_What is required_: Return each record exactly as it appears, so that nothing is dropped or altered.

***** Task inputs *****

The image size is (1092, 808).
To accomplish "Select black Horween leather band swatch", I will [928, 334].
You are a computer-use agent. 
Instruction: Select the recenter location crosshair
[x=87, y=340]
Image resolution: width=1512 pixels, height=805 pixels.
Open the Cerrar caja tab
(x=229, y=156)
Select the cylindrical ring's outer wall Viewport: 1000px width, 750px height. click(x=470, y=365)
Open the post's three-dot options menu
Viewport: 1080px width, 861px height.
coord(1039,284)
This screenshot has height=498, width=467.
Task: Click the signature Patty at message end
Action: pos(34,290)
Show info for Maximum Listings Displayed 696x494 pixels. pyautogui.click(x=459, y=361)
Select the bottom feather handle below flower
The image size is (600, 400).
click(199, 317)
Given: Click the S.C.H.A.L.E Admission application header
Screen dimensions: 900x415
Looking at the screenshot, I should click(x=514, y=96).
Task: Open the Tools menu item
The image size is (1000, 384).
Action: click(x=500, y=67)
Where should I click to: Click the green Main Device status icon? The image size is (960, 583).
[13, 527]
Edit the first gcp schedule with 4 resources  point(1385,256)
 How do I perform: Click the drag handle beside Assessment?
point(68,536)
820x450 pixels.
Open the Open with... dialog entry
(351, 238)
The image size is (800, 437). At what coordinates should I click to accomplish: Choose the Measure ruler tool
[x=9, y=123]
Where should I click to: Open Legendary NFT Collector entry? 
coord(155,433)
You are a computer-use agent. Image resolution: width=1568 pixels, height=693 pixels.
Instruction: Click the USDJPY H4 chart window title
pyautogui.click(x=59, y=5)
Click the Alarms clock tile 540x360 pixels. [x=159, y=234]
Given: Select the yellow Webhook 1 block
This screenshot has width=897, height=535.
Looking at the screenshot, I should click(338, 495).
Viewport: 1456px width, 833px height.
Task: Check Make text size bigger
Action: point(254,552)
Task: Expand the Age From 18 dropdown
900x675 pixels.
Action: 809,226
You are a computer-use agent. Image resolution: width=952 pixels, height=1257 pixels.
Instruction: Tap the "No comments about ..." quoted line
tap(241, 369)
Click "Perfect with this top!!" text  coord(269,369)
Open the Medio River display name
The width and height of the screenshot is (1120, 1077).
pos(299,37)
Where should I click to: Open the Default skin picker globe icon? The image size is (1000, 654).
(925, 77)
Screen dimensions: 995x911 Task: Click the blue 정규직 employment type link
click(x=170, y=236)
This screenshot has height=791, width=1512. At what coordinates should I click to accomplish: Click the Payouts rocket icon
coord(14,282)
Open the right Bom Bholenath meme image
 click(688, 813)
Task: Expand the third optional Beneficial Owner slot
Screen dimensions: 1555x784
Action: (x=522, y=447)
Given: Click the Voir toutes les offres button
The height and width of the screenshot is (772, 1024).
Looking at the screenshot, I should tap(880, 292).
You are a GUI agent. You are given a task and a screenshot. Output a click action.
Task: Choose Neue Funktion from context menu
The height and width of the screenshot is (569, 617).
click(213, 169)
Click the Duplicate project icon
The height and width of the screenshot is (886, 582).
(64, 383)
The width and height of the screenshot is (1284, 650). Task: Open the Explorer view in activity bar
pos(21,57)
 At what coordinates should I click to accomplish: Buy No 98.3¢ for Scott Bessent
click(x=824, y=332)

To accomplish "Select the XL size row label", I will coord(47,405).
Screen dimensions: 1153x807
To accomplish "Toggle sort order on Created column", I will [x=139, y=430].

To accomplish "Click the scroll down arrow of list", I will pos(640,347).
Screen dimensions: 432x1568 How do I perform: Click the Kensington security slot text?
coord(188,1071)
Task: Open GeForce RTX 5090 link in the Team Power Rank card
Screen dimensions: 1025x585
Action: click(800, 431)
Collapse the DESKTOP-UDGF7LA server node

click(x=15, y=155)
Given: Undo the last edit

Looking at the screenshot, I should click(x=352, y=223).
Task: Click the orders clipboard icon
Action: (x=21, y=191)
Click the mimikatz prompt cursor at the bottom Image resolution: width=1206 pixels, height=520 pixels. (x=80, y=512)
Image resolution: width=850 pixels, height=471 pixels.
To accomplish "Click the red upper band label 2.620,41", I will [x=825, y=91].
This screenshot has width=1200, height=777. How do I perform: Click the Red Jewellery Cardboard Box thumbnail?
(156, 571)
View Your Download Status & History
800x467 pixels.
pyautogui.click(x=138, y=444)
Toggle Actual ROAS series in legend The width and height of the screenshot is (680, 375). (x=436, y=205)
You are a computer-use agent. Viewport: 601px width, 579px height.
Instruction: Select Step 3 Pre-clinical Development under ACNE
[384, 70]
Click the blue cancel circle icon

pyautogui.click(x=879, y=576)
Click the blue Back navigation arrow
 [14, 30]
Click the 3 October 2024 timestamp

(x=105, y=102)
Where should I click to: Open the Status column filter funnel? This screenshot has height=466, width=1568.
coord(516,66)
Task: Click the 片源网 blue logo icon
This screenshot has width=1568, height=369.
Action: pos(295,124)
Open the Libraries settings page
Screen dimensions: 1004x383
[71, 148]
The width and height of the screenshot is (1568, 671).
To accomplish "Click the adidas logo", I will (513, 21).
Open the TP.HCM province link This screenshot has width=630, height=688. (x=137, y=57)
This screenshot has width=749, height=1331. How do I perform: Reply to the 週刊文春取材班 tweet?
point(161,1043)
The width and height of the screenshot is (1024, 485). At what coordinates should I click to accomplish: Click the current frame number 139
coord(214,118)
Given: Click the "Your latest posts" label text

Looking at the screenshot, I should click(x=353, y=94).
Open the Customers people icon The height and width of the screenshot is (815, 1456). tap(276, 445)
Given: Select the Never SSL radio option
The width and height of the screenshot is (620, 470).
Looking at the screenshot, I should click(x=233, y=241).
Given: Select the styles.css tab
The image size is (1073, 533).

*****

_Expected answer_:
The image size is (1092, 808).
To accomplish "Select black Horween leather band swatch", I will [928, 334].
You are a computer-use agent. 
Instruction: Select the recenter location crosshair
[x=87, y=340]
Image resolution: width=1512 pixels, height=805 pixels.
Open the Cerrar caja tab
(x=229, y=156)
Select the cylindrical ring's outer wall Viewport: 1000px width, 750px height. click(x=470, y=365)
Open the post's three-dot options menu
Viewport: 1080px width, 861px height.
coord(1039,284)
This screenshot has height=498, width=467.
Task: Click the signature Patty at message end
Action: pos(34,290)
Show info for Maximum Listings Displayed 696x494 pixels. pyautogui.click(x=459, y=361)
Select the bottom feather handle below flower
The image size is (600, 400).
click(199, 317)
Given: Click the S.C.H.A.L.E Admission application header
Screen dimensions: 900x415
Looking at the screenshot, I should click(x=514, y=96).
Task: Open the Tools menu item
The image size is (1000, 384).
Action: click(x=500, y=67)
Where should I click to: Click the green Main Device status icon? The image size is (960, 583).
[13, 527]
Edit the first gcp schedule with 4 resources  point(1385,256)
 How do I perform: Click the drag handle beside Assessment?
point(68,536)
820x450 pixels.
Open the Open with... dialog entry
(351, 238)
The image size is (800, 437). At what coordinates should I click to accomplish: Choose the Measure ruler tool
[x=9, y=123]
Where should I click to: Open Legendary NFT Collector entry? 
coord(155,433)
You are a computer-use agent. Image resolution: width=1568 pixels, height=693 pixels.
Instruction: Click the USDJPY H4 chart window title
pyautogui.click(x=59, y=5)
Click the Alarms clock tile 540x360 pixels. [x=159, y=234]
Given: Select the yellow Webhook 1 block
This screenshot has width=897, height=535.
Looking at the screenshot, I should click(338, 495).
Viewport: 1456px width, 833px height.
Task: Check Make text size bigger
Action: point(254,552)
Task: Expand the Age From 18 dropdown
900x675 pixels.
Action: 809,226
You are a computer-use agent. Image resolution: width=952 pixels, height=1257 pixels.
Instruction: Tap the "No comments about ..." quoted line
tap(241, 369)
Click "Perfect with this top!!" text  coord(269,369)
Open the Medio River display name
The width and height of the screenshot is (1120, 1077).
pos(299,37)
Where should I click to: Open the Default skin picker globe icon? The image size is (1000, 654).
(925, 77)
Screen dimensions: 995x911 Task: Click the blue 정규직 employment type link
click(x=170, y=236)
This screenshot has height=791, width=1512. At what coordinates should I click to accomplish: Click the Payouts rocket icon
coord(14,282)
Open the right Bom Bholenath meme image
 click(688, 813)
Task: Expand the third optional Beneficial Owner slot
Screen dimensions: 1555x784
Action: (x=522, y=447)
Given: Click the Voir toutes les offres button
The height and width of the screenshot is (772, 1024).
Looking at the screenshot, I should tap(880, 292).
You are a GUI agent. You are given a task and a screenshot. Output a click action.
Task: Choose Neue Funktion from context menu
The height and width of the screenshot is (569, 617).
click(213, 169)
Click the Duplicate project icon
The height and width of the screenshot is (886, 582).
(64, 383)
The width and height of the screenshot is (1284, 650). Task: Open the Explorer view in activity bar
pos(21,57)
 At what coordinates should I click to accomplish: Buy No 98.3¢ for Scott Bessent
click(x=824, y=332)

To accomplish "Select the XL size row label", I will coord(47,405).
Screen dimensions: 1153x807
To accomplish "Toggle sort order on Created column", I will [x=139, y=430].

To accomplish "Click the scroll down arrow of list", I will pos(640,347).
Screen dimensions: 432x1568 How do I perform: Click the Kensington security slot text?
coord(188,1071)
Task: Open GeForce RTX 5090 link in the Team Power Rank card
Screen dimensions: 1025x585
Action: click(800, 431)
Collapse the DESKTOP-UDGF7LA server node

click(x=15, y=155)
Given: Undo the last edit

Looking at the screenshot, I should click(x=352, y=223).
Task: Click the orders clipboard icon
Action: (x=21, y=191)
Click the mimikatz prompt cursor at the bottom Image resolution: width=1206 pixels, height=520 pixels. (x=80, y=512)
Image resolution: width=850 pixels, height=471 pixels.
To accomplish "Click the red upper band label 2.620,41", I will [x=825, y=91].
This screenshot has width=1200, height=777. How do I perform: Click the Red Jewellery Cardboard Box thumbnail?
(156, 571)
View Your Download Status & History
800x467 pixels.
pyautogui.click(x=138, y=444)
Toggle Actual ROAS series in legend The width and height of the screenshot is (680, 375). (x=436, y=205)
You are a computer-use agent. Viewport: 601px width, 579px height.
Instruction: Select Step 3 Pre-clinical Development under ACNE
[384, 70]
Click the blue cancel circle icon

pyautogui.click(x=879, y=576)
Click the blue Back navigation arrow
 [14, 30]
Click the 3 October 2024 timestamp

(x=105, y=102)
Where should I click to: Open the Status column filter funnel? This screenshot has height=466, width=1568.
coord(516,66)
Task: Click the 片源网 blue logo icon
This screenshot has width=1568, height=369.
Action: pos(295,124)
Open the Libraries settings page
Screen dimensions: 1004x383
[71, 148]
The width and height of the screenshot is (1568, 671).
To accomplish "Click the adidas logo", I will (513, 21).
Open the TP.HCM province link This screenshot has width=630, height=688. (x=137, y=57)
This screenshot has width=749, height=1331. How do I perform: Reply to the 週刊文春取材班 tweet?
point(161,1043)
The width and height of the screenshot is (1024, 485). At what coordinates should I click to accomplish: Click the current frame number 139
coord(214,118)
Given: Click the "Your latest posts" label text

Looking at the screenshot, I should click(x=353, y=94).
Open the Customers people icon The height and width of the screenshot is (815, 1456). tap(276, 445)
Given: Select the Never SSL radio option
The width and height of the screenshot is (620, 470).
Looking at the screenshot, I should click(x=233, y=241).
Given: Select the styles.css tab
The image size is (1073, 533).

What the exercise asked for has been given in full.